Hospital layoffs put on holdCommissioners spare Oak Forest workers
Wednesday, June 06, 2007
by Mickey Ciokajlo
Faced with their first hard choice in implementing Cook County Board President Todd Stroger's cost-cutting budget, commissioners blinked Tuesday.
Over Stroger's objection, commissioners sidelined a proposal to outsource janitorial services at Oak Forest Hospital and lay off 96 workers. The plan is slated to save $1.5 million annually.
"This has to end. It seems like every other Friday people are getting laid off," said Commissioner Deborah Sims (D-Chicago), who supported Stroger's budget in February but balked Tuesday on the outsourcing plan. "We need to stop laying people off until we get some kind of explanation and show us where it is in the budget."
Sims and four other commissioners who supported Stroger on his budget were among the board members who moved to send to committee a $9.9 million contract to privatize the janitorial services.
Some of them, including staunch Stroger ally William Beavers (D-Chicago), said they were not opposed to outsourcing but felt the proposal simply needed more debate.
The layoffs are scheduled to take effect July 7. Stroger said "this is real money" if the deadline is blown.
"Right now what you're voting on is the budget and if it's going to be balanced," Stroger warned commissioners before they sent the contract to committee on an 11-5 vote.

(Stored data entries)
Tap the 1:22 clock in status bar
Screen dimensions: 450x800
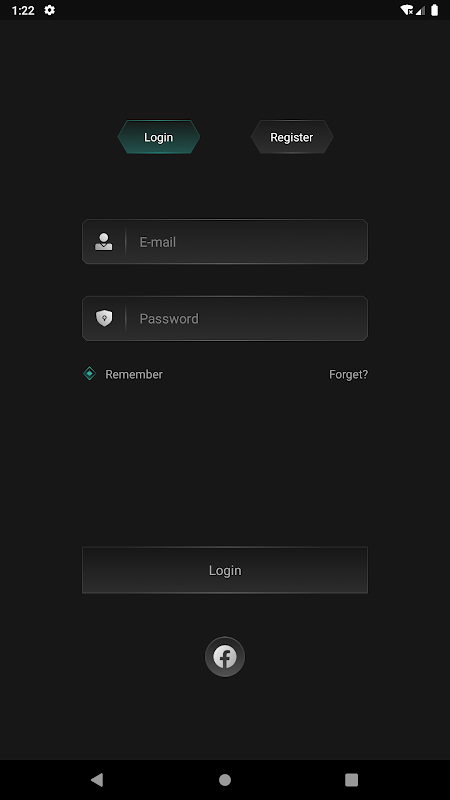[23, 10]
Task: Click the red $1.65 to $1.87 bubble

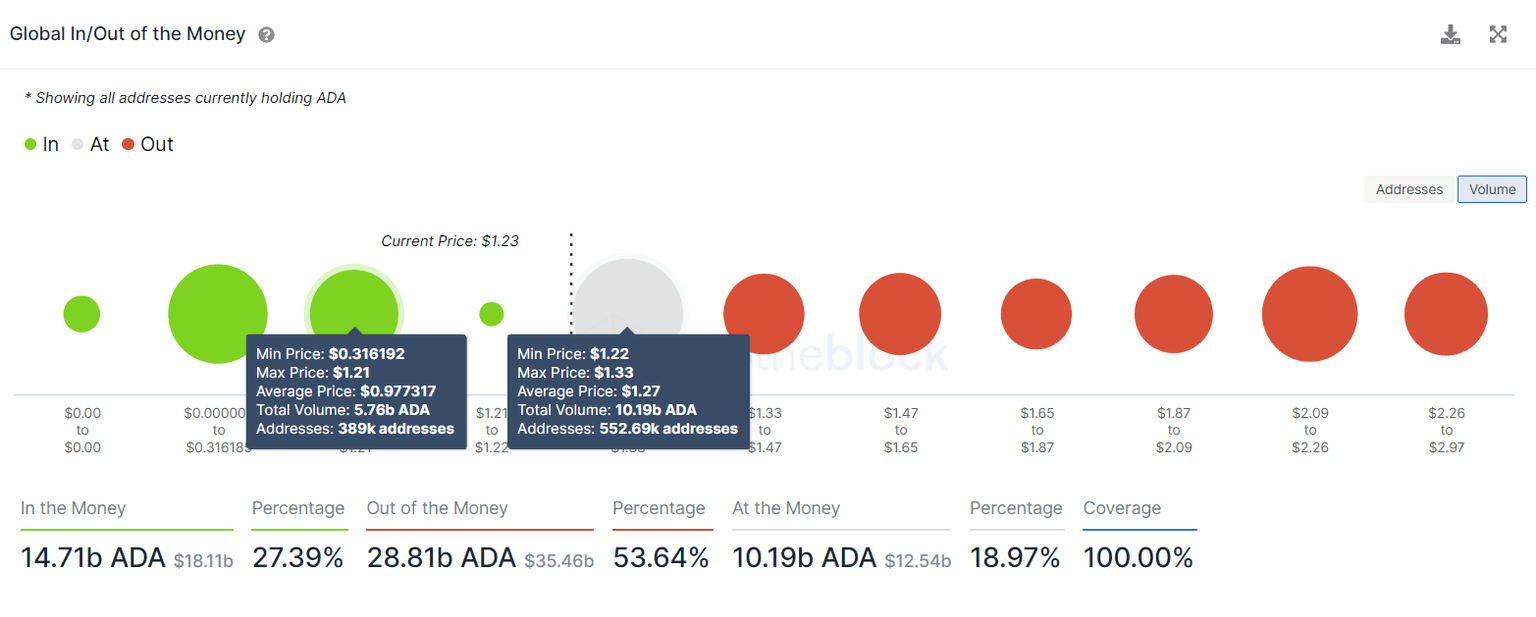Action: click(1036, 314)
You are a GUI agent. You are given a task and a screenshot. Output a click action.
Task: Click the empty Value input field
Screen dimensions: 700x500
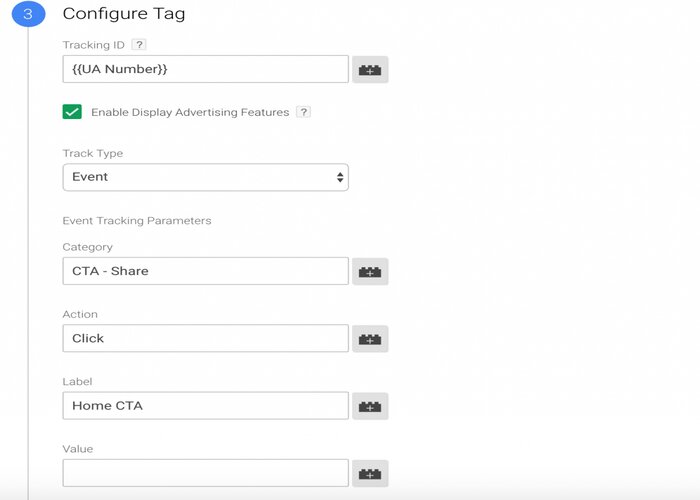[205, 473]
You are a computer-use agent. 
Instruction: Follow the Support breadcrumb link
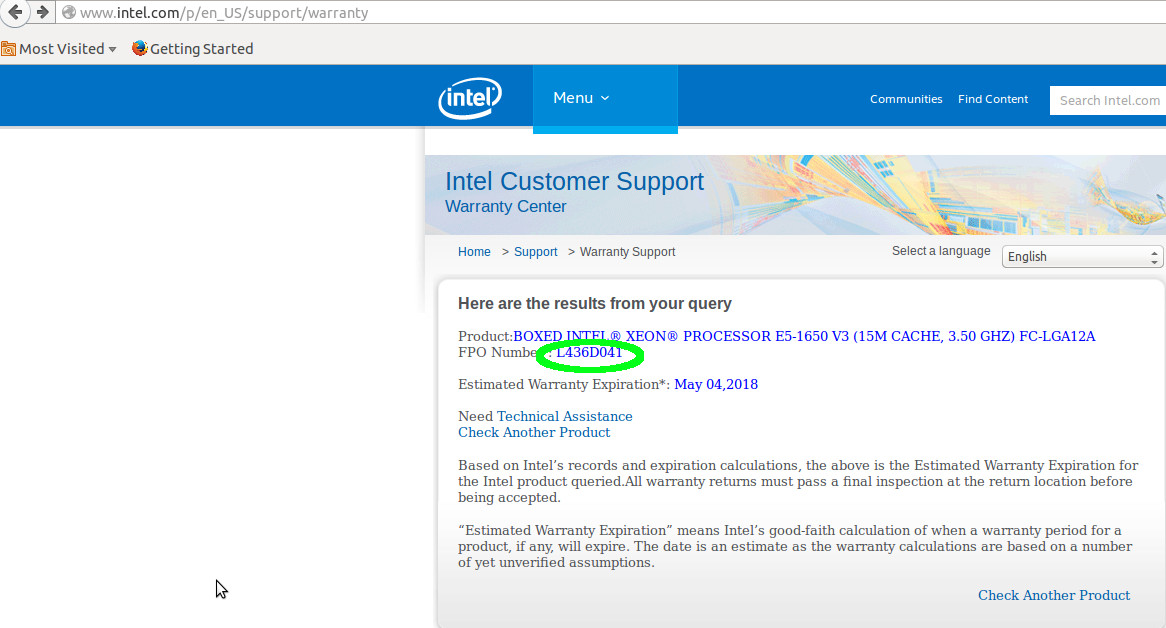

# [EXERCISES]
1) In the article about the Oak Forest Hospital layoffs, how many workers would the outsourcing proposal have laid off?
2) Turn the paragraph beginning "Over Stroger's objection" in the Oak Forest Hospital article into a short list of its main facts.

# [SOLUTIONS FOR EACH TASK]
1) 96 workers

2)
- Commissioners sidelined the proposal over Stroger's objection.
- The proposal would outsource janitorial services at Oak Forest Hospital.
- It would lay off 96 workers.
- It is slated to save $1.5 million annually.